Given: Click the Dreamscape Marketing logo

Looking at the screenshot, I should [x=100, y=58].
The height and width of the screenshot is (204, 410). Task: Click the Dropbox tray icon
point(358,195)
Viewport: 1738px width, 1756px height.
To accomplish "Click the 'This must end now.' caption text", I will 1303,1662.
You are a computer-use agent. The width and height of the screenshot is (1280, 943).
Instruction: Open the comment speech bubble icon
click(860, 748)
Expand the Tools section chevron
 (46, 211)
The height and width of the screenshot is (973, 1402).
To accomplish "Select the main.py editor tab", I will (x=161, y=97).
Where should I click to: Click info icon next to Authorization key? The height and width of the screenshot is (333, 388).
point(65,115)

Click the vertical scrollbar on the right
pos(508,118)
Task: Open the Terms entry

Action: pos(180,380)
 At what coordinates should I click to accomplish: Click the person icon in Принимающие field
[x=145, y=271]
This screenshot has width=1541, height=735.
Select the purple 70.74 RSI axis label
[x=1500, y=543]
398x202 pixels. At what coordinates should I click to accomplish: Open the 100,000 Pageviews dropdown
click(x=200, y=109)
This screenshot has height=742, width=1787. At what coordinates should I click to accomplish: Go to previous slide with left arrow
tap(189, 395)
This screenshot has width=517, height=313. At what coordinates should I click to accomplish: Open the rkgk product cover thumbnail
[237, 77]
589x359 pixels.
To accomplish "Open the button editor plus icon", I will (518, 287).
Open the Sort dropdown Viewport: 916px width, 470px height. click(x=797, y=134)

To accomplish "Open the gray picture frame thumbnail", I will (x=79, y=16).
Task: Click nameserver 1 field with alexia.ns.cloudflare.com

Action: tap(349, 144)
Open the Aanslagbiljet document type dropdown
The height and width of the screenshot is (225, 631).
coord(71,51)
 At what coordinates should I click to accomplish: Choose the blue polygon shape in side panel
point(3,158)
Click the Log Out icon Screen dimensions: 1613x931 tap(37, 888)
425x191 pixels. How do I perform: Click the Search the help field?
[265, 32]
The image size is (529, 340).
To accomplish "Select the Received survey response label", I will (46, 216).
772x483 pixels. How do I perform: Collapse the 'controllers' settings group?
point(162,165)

━━━━━━━━━━

What you should do —
The expected answer is an exact copy of the lines above, beginning at the line with "Select the purple 70.74 RSI axis label" and ending at the line with "Open the Sort", with both ends in.

Task solution —
Select the purple 70.74 RSI axis label
[x=1500, y=543]
398x202 pixels. At what coordinates should I click to accomplish: Open the 100,000 Pageviews dropdown
click(x=200, y=109)
This screenshot has height=742, width=1787. At what coordinates should I click to accomplish: Go to previous slide with left arrow
tap(189, 395)
This screenshot has width=517, height=313. At what coordinates should I click to accomplish: Open the rkgk product cover thumbnail
[237, 77]
589x359 pixels.
To accomplish "Open the button editor plus icon", I will (518, 287).
Open the Sort dropdown Viewport: 916px width, 470px height. click(x=797, y=134)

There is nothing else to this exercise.